Mooring looked tricky because of the shallow canal, but we eventually found a pleasant and deep spot north of Hyde at at 18:30, much later than we normally finish cruising and about 4 miles from are planned destination.

Monday, June 01, 2009

Back to Marple


Densie on the Peak Forest Canal



We left Bugsworth at 9:20 and retraced our steps back to Marple. The weather was perfect - blue sky and a slight cooling breeze. Much less traffic today than Saturday - most visitors come for the weekend. The journey was superb and the lack of traffic gave us more chance to take some photos - today's picture shows a typical view of this canal.

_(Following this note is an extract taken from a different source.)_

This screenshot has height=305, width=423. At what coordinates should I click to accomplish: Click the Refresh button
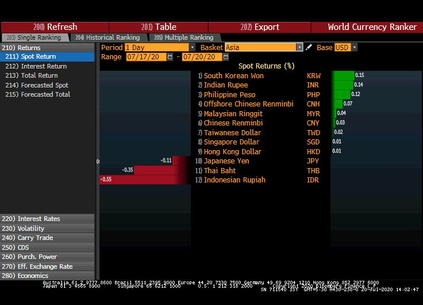(55, 27)
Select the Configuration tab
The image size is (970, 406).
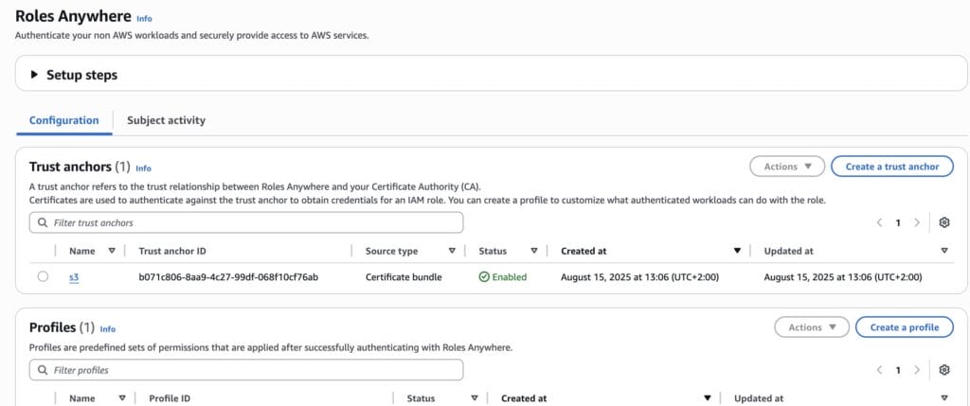tap(63, 120)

Arriving back at Marple we wanted to moor for the rest of the day rather than immediately tackling the 16 lock Marple flight. Same problems as on Saturday - all the available moorings were too shallow for us to comfortably stay. If we could have got in at all, the boat would have been sloping at an awkward angle.

Fortunately one of the boats on one of the only 3 deep moorings moved off and we were able to get in - hooray!

This afternoon we walked into Marple to buy some food for one more day - we want to get into central Manchester without further shopping. The town is really a dormitory for Manchester and, apart from around the canal, there seems little evidence of the 18th/19th century. The centre has a good range of small shops, and except for a Coop, few chains.